The implementation shall ensure that no program execution demonstrates a cycle in the “happens before” relation. [ Note: This cycle would otherwise be possible only through the use of consume operations. — end note ] [c++ standard 1.10]

happens before 关系由两部分组成：intra-thread 的 sequenced before 和 inter-thread 的 inter-thread happens before。注意这里并没有给 hb 定义传递性规则。假设 hb(A, B) && hb(B, C)，我们可以分情况简单地分析一下：

$ sb(A, B) \land sb(B, C) \Rightarrow sb(A, C) \Rightarrow hb(A, C)$
$ sb(A, B) \land ithb(B, C) \Rightarrow ithb(A, C) \Rightarrow hb(A, C) $
$ ithb(A, B) \land ithb(B, C) \Rightarrow ithb(A, C) \Rightarrow hb(A, C) $
$ ithb(A, B) \land sb(B, C) \Rightarrow \ ? $

第四种情况里，如果 A dependency-ordered before B，我们无法得出 ithb(A, C)，所以说 hb 并不满足传递性。
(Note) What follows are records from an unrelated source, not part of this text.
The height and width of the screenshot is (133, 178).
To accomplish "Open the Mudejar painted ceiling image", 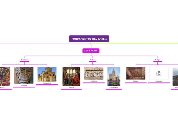I will pyautogui.click(x=136, y=73).
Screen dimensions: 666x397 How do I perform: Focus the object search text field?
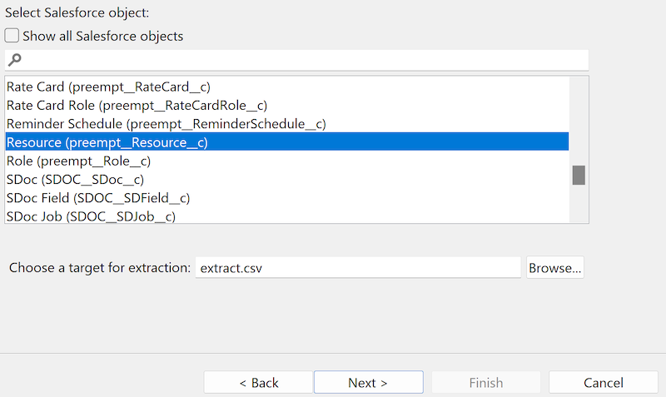(300, 60)
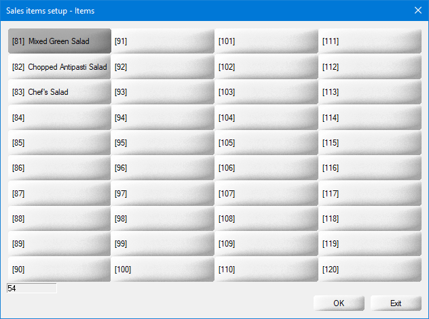
Task: Select empty item slot 84
Action: click(x=60, y=118)
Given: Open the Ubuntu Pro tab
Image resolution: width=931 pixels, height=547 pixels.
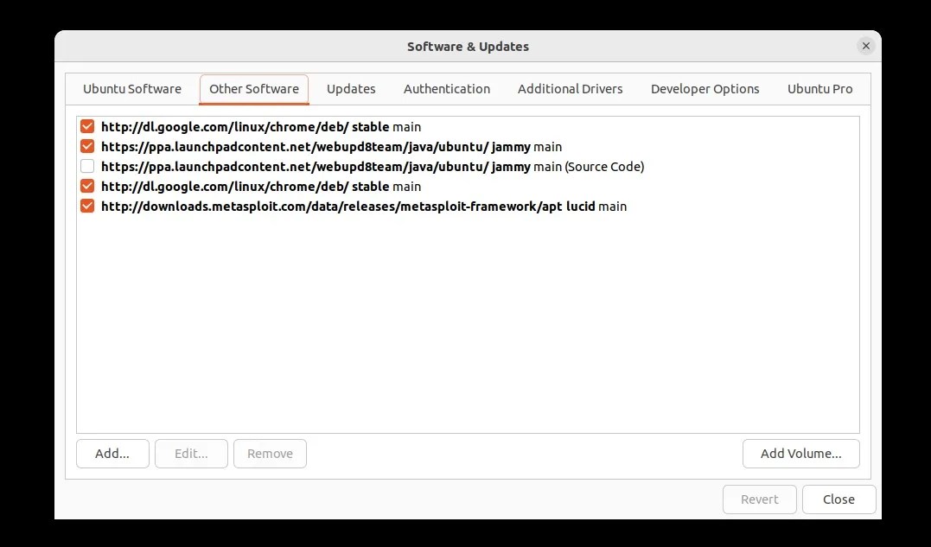Looking at the screenshot, I should 819,88.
总结一下，这一节通过 intra-thread 和 inter-thread 的先后关系定义，我们得到了对多线程程序每个操作的 happens before 关系。结合基本概念里提到的标准条目，~~我们已经可以对多线程程序的正确性进行分析。下面我们做一点简单的练习题：~~ 我们可以用 synchronization operation (原子操作，互斥操作等) 建立 inter-thread happens before 关系，从而对跨线程的操作 (尤其是非原子操作) 建立 happens before 关系，通过 happens before 关系的保障，我们可以避免 data race，得到正确同步的代码。接下来讲解原子类型上的原子操作是以什么规则建立 inter-thread happens before 关系的。

算术入门

原子操作与 memory_order

The basic idea is this: a suitably-tagged atomic write operation, W, on a variable, x, synchronizes with a suitably-tagged atomic read operation on x that reads the value stored by either that write, W, or a subsequent atomic write operation on x by the same thread that performed the initial write, W, or a sequence of atomic read-modify-write operations on x (such as fetch_add() or compare_exchange_weak()) by any thread, where the value read by the first thread in the sequence is the value written by W. [C++ Concurrency in Action]
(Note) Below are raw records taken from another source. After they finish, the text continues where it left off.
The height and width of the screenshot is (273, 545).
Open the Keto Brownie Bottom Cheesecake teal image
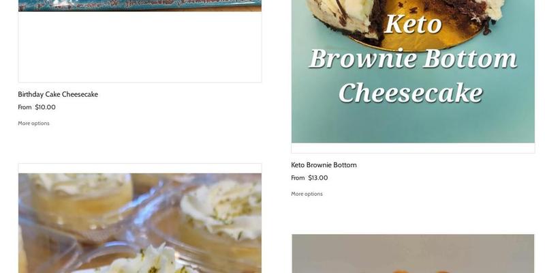(413, 72)
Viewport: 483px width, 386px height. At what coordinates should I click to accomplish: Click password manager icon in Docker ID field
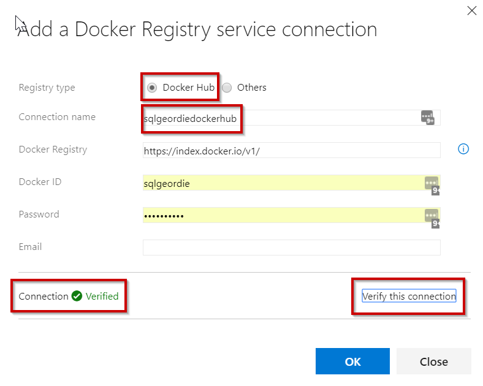tap(432, 183)
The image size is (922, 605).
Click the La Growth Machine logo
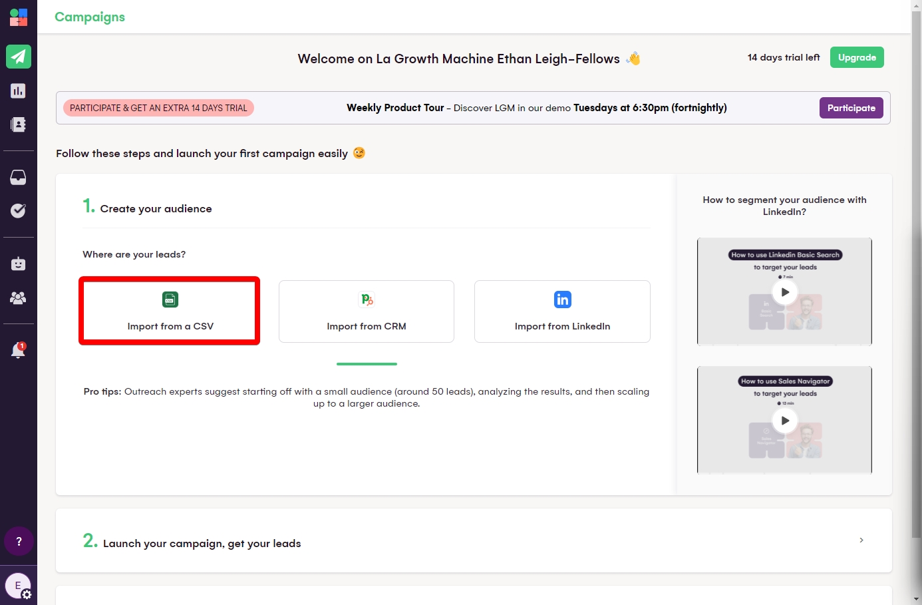coord(19,17)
大致思想是，对变量 x 的 suitably-tagged 的原子写操作 W，synchronizes-with 对变量 x 的 suitably-tagged 原子读操作，这个读操作或者读到了 W 写入的值，或者读到 head by W 的 release sequence 里的写入操作的写入值。

原子类型的每个操作都有一个可选的 memory-ordering 参数，可选项是 std::memory_order 枚举，默认值是最强的内存序 std::memory_order_seq_cst。

typedef enum memory_order {
    memory_order_relaxed,
    memory_order_consume,
    memory_order_acquire,
    memory_order_release,
    memory_order_acq_rel,
    memory_order_seq_cst
} memory_order;

The enumeration memory_order specifies the detailed regular (non-atomic) memory synchronization order as defined in 1.10 and may provide for operation ordering. Its enumerated values and their meanings are as follows:[c++ standard 29.3 atomics.order]

memory_order_relaxed: no operation orders memory.
memory_order_release, memory_order_acq_rel, and memory_order_seq_cst: a store operation performs a release operation on the affected memory location.
memory_order_consume: a load operation performs a consume operation on the affected memory location.
memory_order_acquire, memory_order_acq_rel, and memory_order_seq_cst: a load operation performs an acquire operation on the affected memory location.

标准中对 synchronization operation 做了分类：consume operation, acquire operation, release operation, both an acquire and release operation。看名字可以知道 memory_order 的选择大概就对应了 synchronization operation 的分类。memory_order 有 6 个选择，但这些选择是要搭配使用的，实际上有意义的 ordering 有 Relaxed ordering, Release-Acquire ordering, Release-Consume ordering, Sequentially-consistent ordering 这几种。

Relaxed ordering

先从最弱的 memory_order_relaxed 开始。memory_order_relaxed 意味着对同步无贡献，不是 synchronization operation，不建立 inter-thread happens-before 关系。但是注意区分 happens-before 关系和原子对象的 modification order，另外记得 memory_order_relaxed 只是在同步上宽松（弱），这不影响原子操作的原子性。

前面在基本概念没有说 4 条挺重要的对 modification order 的规则，怕放在前面概念太多看的晕。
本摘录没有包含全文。